(GOAL OF THE EXERCISE)
Where the listing below reaches the line containing "Screen dimensions: 1889x956", start writing out lines exactly, and stop once the line containing "You are a computer-use agent. Screen" has been written.

(TASK INPUT)
* * * * *
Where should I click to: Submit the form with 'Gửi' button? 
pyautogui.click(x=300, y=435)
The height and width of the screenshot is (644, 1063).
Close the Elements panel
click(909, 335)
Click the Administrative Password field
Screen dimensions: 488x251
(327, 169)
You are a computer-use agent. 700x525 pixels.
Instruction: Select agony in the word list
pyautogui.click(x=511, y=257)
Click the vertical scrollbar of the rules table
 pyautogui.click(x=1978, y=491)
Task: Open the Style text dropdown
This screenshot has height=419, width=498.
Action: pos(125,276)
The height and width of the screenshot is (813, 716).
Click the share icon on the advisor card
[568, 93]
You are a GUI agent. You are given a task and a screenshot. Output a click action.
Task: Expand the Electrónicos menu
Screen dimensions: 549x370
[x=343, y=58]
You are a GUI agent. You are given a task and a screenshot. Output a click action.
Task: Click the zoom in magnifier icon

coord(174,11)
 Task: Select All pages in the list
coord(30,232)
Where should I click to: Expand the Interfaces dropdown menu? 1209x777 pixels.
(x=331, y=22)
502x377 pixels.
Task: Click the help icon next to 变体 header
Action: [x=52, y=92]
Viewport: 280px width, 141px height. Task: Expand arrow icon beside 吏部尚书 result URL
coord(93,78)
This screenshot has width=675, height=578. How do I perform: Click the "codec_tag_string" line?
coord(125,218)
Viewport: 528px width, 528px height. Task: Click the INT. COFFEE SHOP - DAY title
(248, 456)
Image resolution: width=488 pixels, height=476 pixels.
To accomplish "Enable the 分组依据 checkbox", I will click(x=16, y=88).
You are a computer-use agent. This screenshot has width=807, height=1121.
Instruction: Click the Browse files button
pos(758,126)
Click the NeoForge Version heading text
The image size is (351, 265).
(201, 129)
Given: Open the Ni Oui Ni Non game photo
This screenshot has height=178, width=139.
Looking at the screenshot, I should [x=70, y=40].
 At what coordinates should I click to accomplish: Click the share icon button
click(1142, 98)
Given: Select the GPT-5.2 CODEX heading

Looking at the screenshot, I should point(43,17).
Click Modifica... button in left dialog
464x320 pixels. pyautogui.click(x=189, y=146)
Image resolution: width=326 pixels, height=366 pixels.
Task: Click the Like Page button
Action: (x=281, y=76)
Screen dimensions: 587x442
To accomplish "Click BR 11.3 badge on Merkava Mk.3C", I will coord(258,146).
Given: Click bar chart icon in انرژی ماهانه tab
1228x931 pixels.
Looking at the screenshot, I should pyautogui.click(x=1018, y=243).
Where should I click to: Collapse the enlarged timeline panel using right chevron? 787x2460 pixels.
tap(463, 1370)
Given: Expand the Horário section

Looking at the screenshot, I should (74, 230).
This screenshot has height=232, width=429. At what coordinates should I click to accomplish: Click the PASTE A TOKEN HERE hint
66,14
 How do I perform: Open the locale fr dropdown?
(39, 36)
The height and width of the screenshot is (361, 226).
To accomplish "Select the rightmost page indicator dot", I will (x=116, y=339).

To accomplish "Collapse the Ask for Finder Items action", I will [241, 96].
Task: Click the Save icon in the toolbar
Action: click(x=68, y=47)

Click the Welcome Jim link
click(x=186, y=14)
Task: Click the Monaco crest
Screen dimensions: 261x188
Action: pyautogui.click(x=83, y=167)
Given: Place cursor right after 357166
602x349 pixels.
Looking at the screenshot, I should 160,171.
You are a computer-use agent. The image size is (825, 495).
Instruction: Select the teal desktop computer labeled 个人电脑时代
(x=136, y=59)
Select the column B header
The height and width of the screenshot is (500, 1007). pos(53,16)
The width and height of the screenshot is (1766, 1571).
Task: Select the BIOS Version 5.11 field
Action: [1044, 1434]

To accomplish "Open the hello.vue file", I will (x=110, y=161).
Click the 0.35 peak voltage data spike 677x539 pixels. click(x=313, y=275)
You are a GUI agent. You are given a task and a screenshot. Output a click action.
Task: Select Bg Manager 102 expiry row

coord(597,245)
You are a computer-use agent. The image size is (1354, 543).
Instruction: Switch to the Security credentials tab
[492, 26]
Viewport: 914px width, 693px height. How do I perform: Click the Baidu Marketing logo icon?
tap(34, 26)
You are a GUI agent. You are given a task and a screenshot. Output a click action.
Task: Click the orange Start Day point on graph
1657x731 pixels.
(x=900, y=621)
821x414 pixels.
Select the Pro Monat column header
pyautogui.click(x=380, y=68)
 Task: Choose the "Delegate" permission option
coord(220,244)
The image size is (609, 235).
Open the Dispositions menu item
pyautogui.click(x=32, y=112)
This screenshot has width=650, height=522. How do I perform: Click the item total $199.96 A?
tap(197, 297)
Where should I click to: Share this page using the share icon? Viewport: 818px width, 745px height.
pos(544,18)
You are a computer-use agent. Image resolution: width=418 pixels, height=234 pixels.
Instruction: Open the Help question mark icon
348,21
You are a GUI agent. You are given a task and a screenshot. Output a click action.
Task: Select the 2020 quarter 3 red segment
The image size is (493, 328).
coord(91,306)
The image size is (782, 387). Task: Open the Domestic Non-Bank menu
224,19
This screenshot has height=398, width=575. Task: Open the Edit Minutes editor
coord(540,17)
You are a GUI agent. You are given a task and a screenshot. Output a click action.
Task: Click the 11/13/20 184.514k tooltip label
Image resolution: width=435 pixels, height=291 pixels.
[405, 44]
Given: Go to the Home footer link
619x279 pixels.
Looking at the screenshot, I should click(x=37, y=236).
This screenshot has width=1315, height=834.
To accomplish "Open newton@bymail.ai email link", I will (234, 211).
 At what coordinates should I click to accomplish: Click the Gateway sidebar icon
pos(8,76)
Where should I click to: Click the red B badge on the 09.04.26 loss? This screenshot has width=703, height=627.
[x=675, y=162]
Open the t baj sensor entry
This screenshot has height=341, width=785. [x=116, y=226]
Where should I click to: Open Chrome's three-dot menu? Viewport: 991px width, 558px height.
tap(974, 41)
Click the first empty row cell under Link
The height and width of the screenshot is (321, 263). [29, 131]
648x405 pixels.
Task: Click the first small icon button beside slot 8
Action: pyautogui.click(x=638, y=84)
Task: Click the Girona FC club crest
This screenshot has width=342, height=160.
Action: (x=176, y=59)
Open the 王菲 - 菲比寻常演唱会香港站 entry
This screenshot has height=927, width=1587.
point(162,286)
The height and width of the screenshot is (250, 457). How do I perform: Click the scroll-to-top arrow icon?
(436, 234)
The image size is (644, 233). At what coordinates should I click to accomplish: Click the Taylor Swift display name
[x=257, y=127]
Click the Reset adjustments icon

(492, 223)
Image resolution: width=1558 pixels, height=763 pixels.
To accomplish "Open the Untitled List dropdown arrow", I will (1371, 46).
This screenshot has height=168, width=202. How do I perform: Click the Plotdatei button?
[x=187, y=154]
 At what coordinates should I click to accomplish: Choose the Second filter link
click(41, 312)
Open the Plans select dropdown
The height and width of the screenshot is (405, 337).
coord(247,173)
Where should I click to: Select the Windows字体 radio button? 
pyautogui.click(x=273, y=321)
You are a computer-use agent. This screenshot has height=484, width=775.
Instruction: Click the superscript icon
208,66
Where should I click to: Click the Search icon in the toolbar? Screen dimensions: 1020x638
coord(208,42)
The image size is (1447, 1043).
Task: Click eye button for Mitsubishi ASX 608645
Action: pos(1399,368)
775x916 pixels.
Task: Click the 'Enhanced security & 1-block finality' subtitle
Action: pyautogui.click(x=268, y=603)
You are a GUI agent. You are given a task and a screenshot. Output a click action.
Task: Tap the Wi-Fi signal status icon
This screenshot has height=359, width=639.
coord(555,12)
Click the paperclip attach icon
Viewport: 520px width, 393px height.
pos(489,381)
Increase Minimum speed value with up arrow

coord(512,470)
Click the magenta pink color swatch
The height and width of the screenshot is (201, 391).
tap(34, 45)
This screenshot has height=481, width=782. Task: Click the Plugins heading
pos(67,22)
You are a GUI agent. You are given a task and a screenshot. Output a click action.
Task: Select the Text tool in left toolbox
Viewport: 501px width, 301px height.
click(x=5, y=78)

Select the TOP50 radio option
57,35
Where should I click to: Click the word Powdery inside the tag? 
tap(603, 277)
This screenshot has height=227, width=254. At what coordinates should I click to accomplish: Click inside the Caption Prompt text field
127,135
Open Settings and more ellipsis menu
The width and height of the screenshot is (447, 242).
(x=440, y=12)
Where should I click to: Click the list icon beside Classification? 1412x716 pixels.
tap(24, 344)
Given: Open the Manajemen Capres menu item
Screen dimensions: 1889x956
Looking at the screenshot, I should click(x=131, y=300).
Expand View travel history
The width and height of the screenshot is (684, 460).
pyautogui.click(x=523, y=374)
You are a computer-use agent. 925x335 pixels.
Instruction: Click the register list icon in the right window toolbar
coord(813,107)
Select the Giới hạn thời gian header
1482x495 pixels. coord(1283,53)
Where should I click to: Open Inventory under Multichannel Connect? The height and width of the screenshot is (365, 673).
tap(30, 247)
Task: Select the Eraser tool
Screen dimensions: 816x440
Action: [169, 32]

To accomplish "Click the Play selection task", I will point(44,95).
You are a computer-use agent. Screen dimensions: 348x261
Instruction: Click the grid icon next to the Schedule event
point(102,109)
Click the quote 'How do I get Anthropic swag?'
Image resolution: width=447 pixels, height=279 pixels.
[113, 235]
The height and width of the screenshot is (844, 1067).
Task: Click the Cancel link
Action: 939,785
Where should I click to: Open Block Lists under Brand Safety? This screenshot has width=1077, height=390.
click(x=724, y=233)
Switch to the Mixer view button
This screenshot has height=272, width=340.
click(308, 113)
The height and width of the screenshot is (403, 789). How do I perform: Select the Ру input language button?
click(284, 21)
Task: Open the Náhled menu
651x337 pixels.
* * * * *
(SOLUTION TO THIS EXERCISE)
Screen dimensions: 1889x956
Looking at the screenshot, I should click(x=131, y=300).
Expand View travel history
The width and height of the screenshot is (684, 460).
pyautogui.click(x=523, y=374)
You are a computer-use agent. 925x335 pixels.
Instruction: Click the register list icon in the right window toolbar
coord(813,107)
Select the Giới hạn thời gian header
1482x495 pixels. coord(1283,53)
Where should I click to: Open Inventory under Multichannel Connect? The height and width of the screenshot is (365, 673).
tap(30, 247)
Task: Select the Eraser tool
Screen dimensions: 816x440
Action: [169, 32]

To accomplish "Click the Play selection task", I will point(44,95).
You are a computer-use agent. Screen dimensions: 348x261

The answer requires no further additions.